Aus 60 Kandidaten wählte Berger sechs, alle Frauen, sie brachten die Knochen ans Licht: Es waren die von 15 Personen verschiedenen Alters, die Erwachsenen waren etwa 1,50 Meter groß und 50 Kilo schwer. Und alle waren Mosaike aus Affe und Mensch, mit Beinen wie wir, mit Armen wie Schimpansen, mit ihnen teilten sie auch die Größe des Gehirns: Es hatte um die 500 Kubikzentimeter Volumen, ein Drittel des unseren, vergleichbar einer Faust oder Orange.

Was konnten die Gehirne des Homo naledi genannten Menschen? Berger traute ihnen viel zu, er sah in der Höhle den ersten Friedhof der Geschichte. Das stieß auf wenig Gegenliebe, zumal die Funde nicht datiert waren. Als sie es wurden, zeigte sich, dass diese Menschen vor etwa 300.000 Jahre gelebt hatten, neben dem gerade entstandenen Homo sapiens, das machte alles noch rätselhafter. Und mit ihm teilten sie etwas: die Strukturen des Gehirns. Das ist die jüngste Wendung: Berger konnte aus sechs teilweise erhaltenen Schädeldecken die äußere Form des Gehirns rekonstruieren.
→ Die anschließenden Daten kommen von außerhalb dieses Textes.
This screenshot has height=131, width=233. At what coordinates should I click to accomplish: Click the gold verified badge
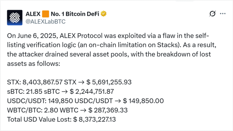coord(104,14)
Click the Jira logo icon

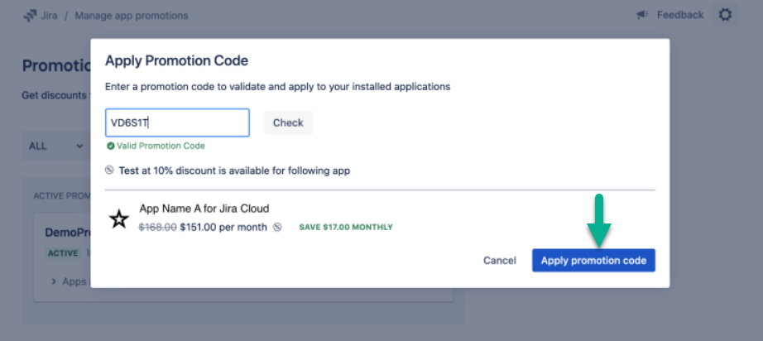tap(30, 16)

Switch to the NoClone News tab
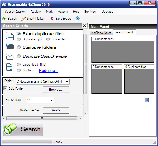tap(101, 33)
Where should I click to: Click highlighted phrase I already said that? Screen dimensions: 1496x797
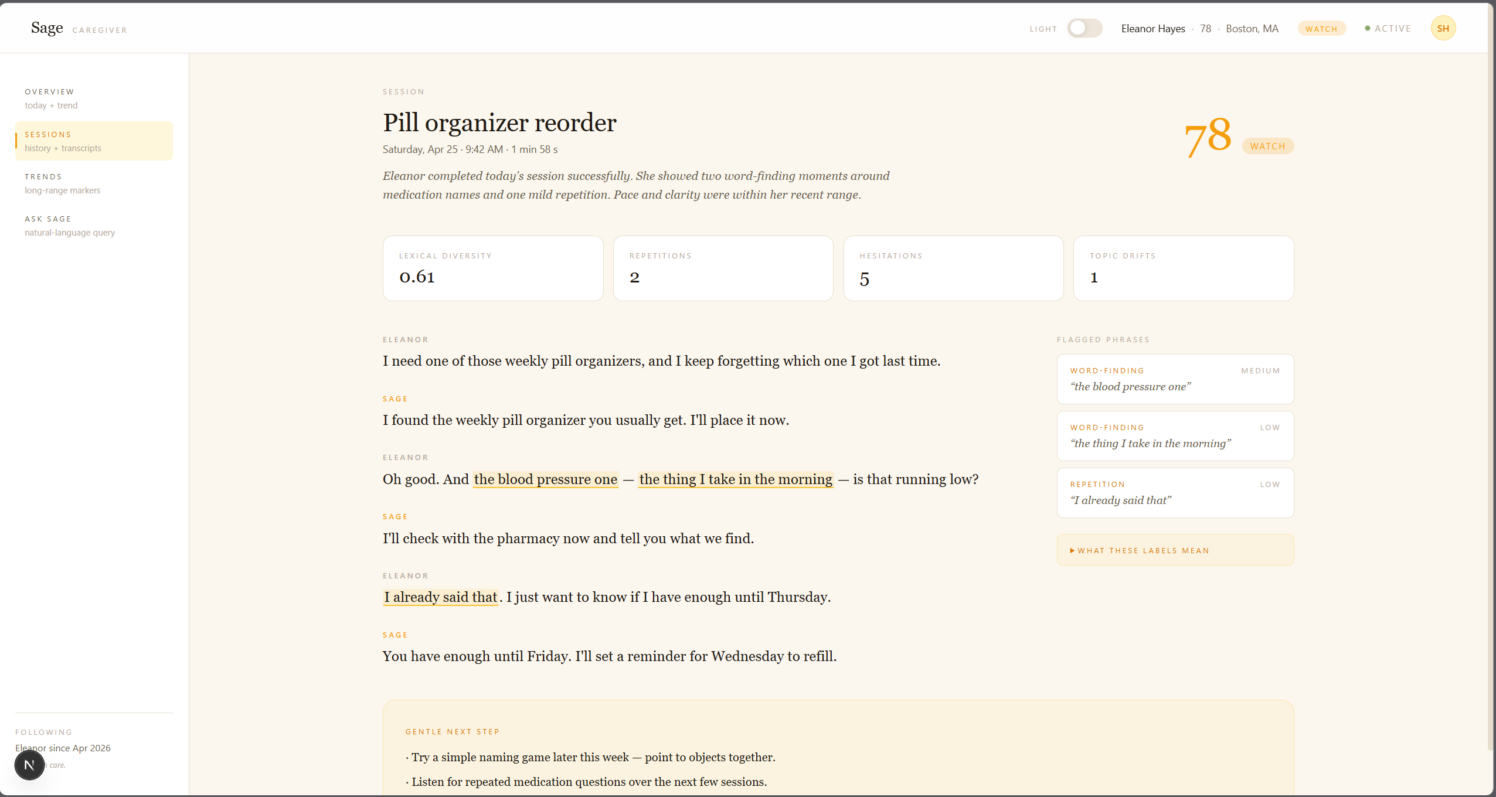coord(440,597)
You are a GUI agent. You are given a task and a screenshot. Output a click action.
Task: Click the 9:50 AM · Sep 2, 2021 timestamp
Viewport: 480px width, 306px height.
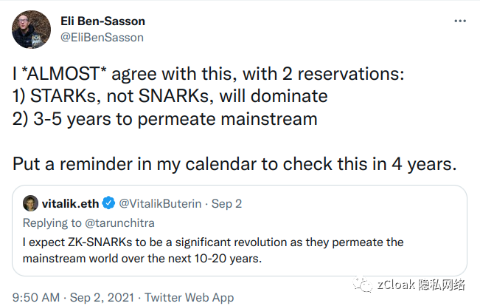coord(73,297)
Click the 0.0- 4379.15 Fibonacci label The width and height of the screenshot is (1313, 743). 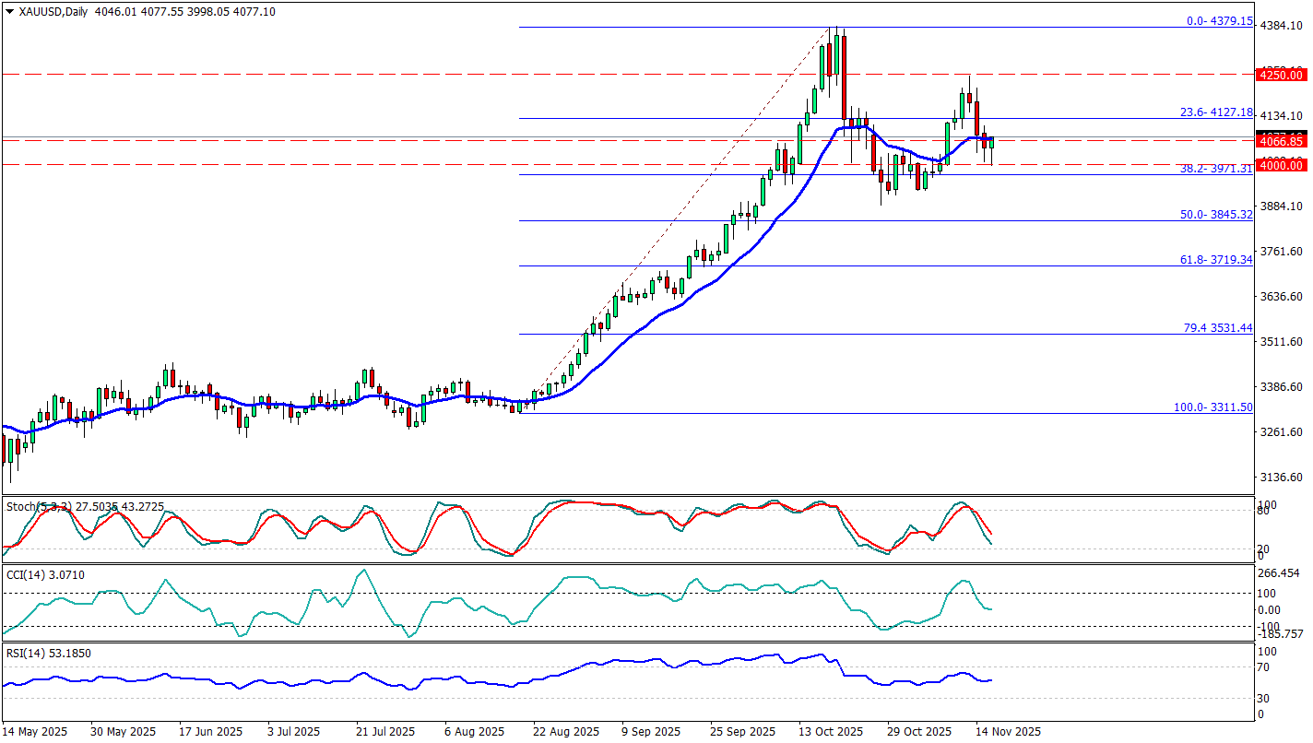[1219, 21]
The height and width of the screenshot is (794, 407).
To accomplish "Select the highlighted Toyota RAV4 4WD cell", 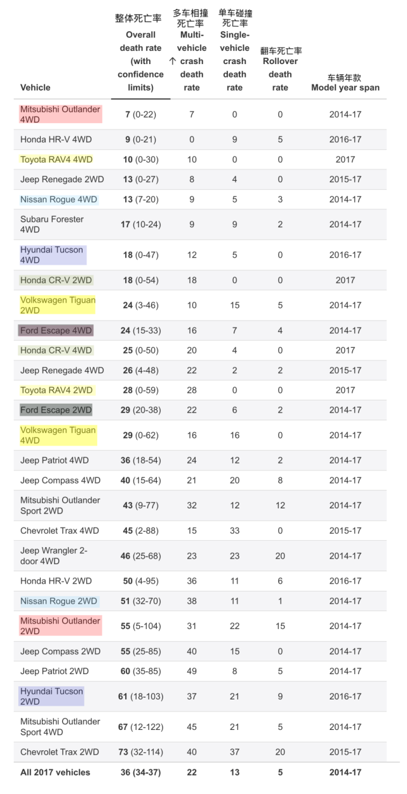I will coord(57,159).
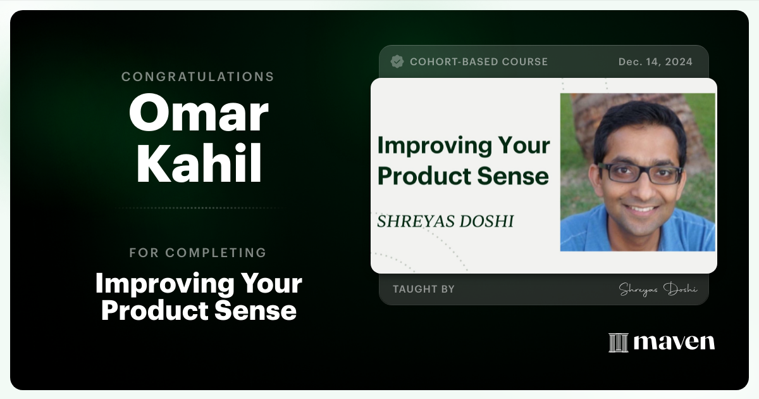Click the dotted divider under Omar Kahil
Viewport: 759px width, 399px height.
click(x=199, y=208)
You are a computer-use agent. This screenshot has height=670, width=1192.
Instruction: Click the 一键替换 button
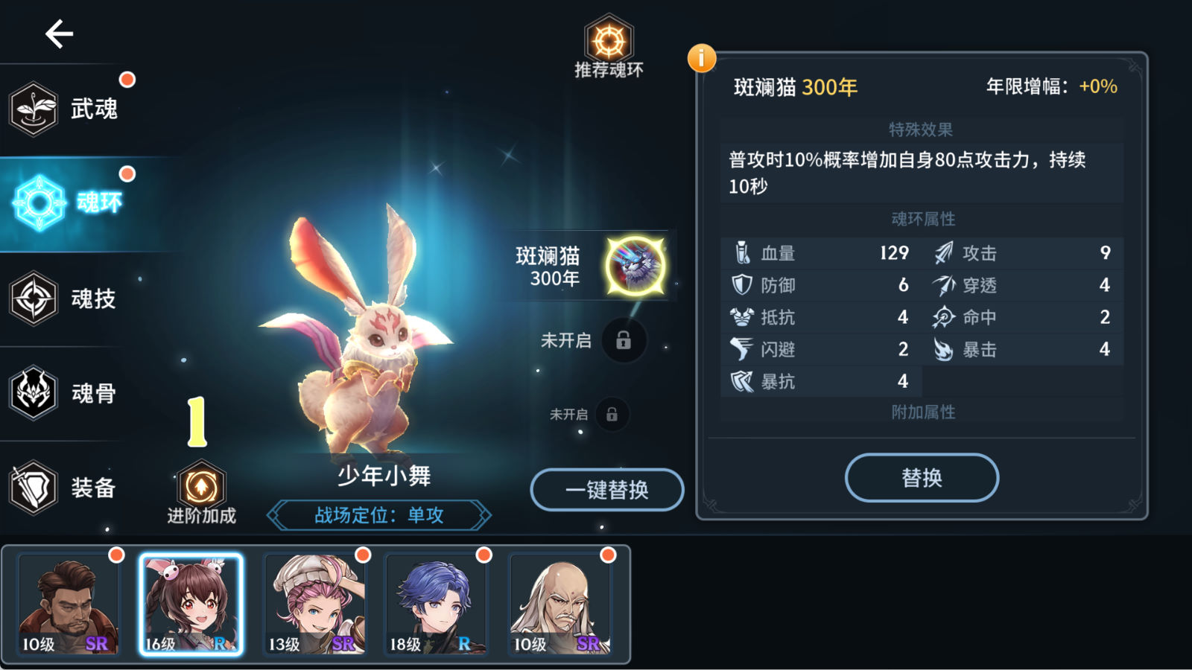pyautogui.click(x=607, y=490)
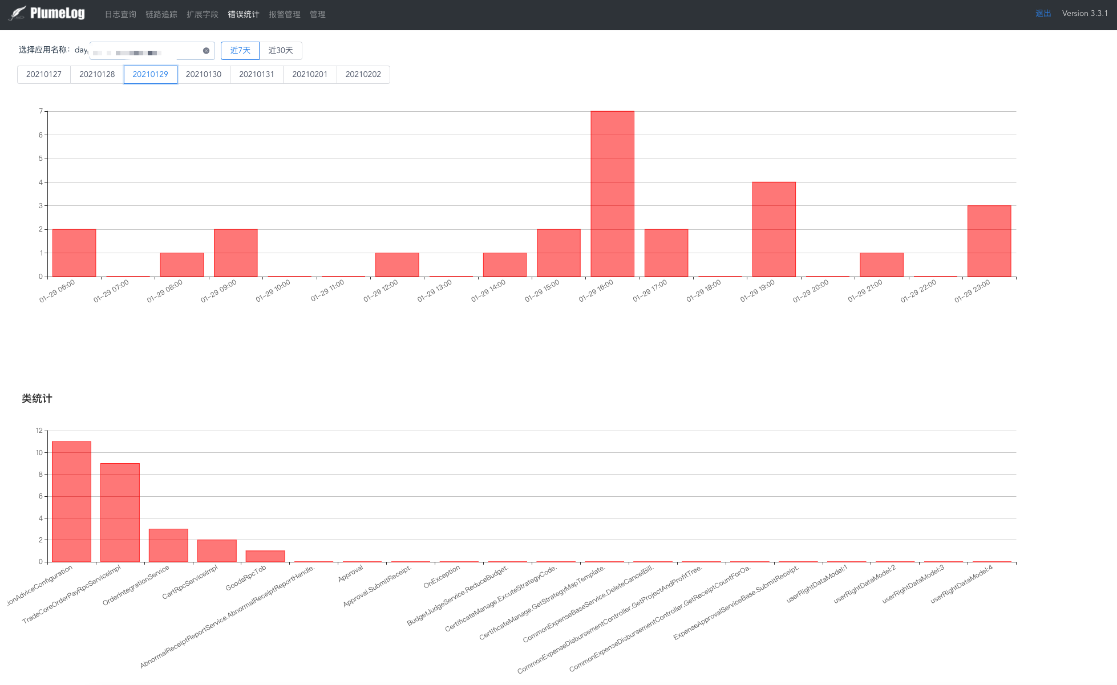Click the 退出 logout link
This screenshot has width=1117, height=685.
pos(1043,13)
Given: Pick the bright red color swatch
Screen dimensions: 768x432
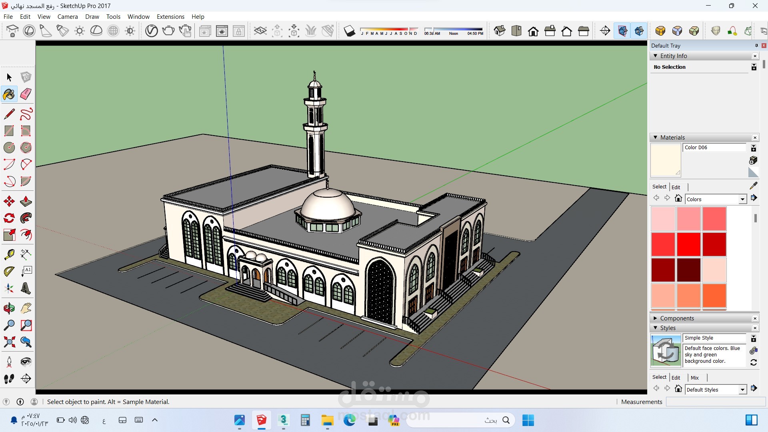Looking at the screenshot, I should 688,244.
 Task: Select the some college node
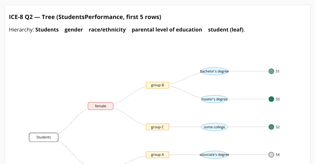(x=214, y=127)
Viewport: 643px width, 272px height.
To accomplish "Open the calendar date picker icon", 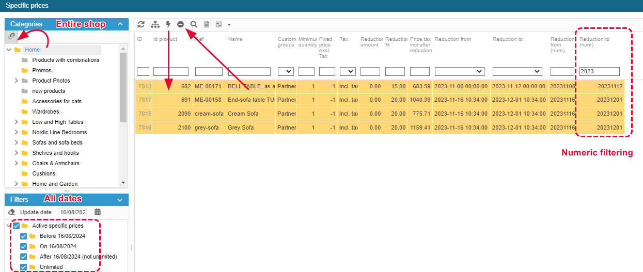I will click(x=98, y=212).
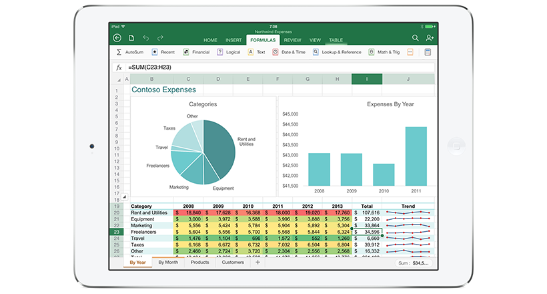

Sie zeigt, dass diese Gehirne in den für Sprache und Intelligenz zentralen Regionen organisiert waren wie die unseren (Pnas, 14. 5.). „Man kann die Komplexität eines großen Gehirns in ein kleines packen“, schließt Berger: „Damit haben wir die heilige Kuh geschlachtet, dass die Komplexität des menschlichen Gehirns direkt mit seiner Vergrößerung verbunden war.“ Der Beifall der Fachwelt hält sich wieder in Grenzen: Niemand weiß, wie diese Menschen gelebt haben und welche Fähigkeiten sie hatten.